:: TASK BRIEF ::
Transcribe the rows below verbatim, everything from the line containing "You are a computer-use agent. 1200x750" down to the line containing "pyautogui.click(x=949, y=23)", with both of those lines included.

· · · ·

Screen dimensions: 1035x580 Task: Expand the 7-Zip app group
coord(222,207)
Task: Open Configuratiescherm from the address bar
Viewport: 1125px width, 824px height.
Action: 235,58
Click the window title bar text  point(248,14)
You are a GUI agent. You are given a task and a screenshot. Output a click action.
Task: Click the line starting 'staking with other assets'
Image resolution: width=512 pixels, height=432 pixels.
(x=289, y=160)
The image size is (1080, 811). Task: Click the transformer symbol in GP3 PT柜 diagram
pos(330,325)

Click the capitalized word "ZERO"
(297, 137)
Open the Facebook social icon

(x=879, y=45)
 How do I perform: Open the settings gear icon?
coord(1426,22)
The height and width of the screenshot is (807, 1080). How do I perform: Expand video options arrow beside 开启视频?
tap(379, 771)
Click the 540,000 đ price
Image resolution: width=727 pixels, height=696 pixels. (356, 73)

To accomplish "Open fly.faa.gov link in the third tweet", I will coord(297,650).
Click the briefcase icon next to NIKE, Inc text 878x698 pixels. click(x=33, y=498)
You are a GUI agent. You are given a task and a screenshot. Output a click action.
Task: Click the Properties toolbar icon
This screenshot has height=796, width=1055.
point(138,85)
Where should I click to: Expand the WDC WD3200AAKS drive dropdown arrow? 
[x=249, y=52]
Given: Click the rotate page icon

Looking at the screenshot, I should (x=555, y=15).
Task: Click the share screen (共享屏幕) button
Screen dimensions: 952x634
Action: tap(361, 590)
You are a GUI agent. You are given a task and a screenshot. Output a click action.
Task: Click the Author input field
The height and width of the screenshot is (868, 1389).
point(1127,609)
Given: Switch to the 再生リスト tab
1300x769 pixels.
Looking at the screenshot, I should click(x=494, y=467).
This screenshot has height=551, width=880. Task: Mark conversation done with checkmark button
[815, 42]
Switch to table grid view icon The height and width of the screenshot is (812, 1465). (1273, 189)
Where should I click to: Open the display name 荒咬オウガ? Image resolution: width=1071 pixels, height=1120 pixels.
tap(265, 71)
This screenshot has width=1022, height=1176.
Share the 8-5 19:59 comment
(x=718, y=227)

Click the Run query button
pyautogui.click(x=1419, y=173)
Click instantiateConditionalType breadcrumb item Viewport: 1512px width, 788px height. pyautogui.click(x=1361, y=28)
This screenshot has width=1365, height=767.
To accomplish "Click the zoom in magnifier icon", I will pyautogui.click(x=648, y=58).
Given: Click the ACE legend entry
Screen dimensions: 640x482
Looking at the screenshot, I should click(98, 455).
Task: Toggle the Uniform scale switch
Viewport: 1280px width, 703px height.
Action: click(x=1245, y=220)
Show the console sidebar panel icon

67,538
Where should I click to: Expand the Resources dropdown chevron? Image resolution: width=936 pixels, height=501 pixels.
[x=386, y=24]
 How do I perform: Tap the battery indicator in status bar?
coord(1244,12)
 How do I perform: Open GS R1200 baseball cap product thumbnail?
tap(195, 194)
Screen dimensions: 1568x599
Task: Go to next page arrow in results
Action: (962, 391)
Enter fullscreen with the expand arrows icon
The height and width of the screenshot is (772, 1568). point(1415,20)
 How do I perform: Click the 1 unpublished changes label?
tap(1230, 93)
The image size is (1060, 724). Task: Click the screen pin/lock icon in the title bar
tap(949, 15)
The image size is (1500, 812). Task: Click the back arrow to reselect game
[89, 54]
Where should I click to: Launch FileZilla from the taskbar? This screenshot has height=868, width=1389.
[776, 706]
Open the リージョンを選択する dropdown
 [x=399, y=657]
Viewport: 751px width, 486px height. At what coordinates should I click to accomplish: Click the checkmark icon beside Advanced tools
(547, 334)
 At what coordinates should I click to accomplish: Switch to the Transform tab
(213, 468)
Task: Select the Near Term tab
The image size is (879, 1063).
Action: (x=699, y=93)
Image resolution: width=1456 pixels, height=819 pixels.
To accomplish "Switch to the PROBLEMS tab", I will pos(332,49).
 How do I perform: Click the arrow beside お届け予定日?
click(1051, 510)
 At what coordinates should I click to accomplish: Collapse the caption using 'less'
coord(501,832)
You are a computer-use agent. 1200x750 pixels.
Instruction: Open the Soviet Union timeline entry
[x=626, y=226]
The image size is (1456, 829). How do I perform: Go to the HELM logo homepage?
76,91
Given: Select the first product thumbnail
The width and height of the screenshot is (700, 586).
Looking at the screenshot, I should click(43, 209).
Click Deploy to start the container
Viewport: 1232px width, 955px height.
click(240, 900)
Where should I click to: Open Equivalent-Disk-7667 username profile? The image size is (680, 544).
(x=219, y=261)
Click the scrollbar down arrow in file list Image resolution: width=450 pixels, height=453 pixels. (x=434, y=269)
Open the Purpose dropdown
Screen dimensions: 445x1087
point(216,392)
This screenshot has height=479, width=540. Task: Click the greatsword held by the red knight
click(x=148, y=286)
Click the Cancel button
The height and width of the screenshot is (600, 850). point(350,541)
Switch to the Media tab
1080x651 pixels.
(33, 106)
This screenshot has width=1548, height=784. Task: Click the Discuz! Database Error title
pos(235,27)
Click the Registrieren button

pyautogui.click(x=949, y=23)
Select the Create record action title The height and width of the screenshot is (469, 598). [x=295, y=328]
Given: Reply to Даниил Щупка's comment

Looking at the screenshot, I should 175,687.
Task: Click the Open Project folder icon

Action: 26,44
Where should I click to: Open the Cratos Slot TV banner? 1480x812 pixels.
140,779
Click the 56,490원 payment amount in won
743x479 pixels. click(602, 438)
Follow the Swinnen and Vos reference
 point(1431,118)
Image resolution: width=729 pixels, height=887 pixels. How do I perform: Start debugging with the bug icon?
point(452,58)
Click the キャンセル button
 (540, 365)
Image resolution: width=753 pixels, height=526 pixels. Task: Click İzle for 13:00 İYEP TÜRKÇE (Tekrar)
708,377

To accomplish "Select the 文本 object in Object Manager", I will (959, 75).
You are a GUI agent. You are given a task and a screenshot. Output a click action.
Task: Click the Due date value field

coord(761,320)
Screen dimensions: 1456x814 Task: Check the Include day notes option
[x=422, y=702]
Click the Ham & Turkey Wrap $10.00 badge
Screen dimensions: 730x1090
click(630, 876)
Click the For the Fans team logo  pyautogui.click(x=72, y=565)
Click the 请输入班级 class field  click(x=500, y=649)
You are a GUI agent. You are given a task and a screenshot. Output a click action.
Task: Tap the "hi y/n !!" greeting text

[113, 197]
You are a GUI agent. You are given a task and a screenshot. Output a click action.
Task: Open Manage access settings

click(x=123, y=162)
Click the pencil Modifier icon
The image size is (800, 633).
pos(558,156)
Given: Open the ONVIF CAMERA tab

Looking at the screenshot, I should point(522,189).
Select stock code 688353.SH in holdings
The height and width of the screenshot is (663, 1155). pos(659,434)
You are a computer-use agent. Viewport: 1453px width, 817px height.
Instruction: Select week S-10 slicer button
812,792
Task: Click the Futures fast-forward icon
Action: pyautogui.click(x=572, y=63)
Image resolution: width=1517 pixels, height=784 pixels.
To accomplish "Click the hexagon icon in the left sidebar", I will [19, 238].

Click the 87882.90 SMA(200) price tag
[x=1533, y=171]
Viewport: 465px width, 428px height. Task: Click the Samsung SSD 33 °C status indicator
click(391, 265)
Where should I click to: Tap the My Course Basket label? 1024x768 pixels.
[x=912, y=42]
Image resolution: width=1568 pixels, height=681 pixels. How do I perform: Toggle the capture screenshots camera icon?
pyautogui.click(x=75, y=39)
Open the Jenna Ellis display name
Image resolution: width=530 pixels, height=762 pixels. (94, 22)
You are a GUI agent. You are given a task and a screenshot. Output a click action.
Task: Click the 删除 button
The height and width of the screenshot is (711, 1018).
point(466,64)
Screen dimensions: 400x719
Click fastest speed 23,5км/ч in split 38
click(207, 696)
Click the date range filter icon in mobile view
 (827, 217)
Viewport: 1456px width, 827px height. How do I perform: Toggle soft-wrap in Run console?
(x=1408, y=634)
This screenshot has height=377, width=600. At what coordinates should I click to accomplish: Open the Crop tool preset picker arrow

· · · ·

:: EXERCISE ANSWER ::
You are a computer-use agent. 1200x750 pixels.
Instruction: Open the Soviet Union timeline entry
[x=626, y=226]
The image size is (1456, 829). How do I perform: Go to the HELM logo homepage?
76,91
Given: Select the first product thumbnail
The width and height of the screenshot is (700, 586).
Looking at the screenshot, I should click(43, 209).
Click Deploy to start the container
Viewport: 1232px width, 955px height.
click(240, 900)
Where should I click to: Open Equivalent-Disk-7667 username profile? The image size is (680, 544).
(x=219, y=261)
Click the scrollbar down arrow in file list Image resolution: width=450 pixels, height=453 pixels. (x=434, y=269)
Open the Purpose dropdown
Screen dimensions: 445x1087
point(216,392)
This screenshot has height=479, width=540. Task: Click the greatsword held by the red knight
click(x=148, y=286)
Click the Cancel button
The height and width of the screenshot is (600, 850). point(350,541)
Switch to the Media tab
1080x651 pixels.
(33, 106)
This screenshot has width=1548, height=784. Task: Click the Discuz! Database Error title
pos(235,27)
Click the Registrieren button

pyautogui.click(x=949, y=23)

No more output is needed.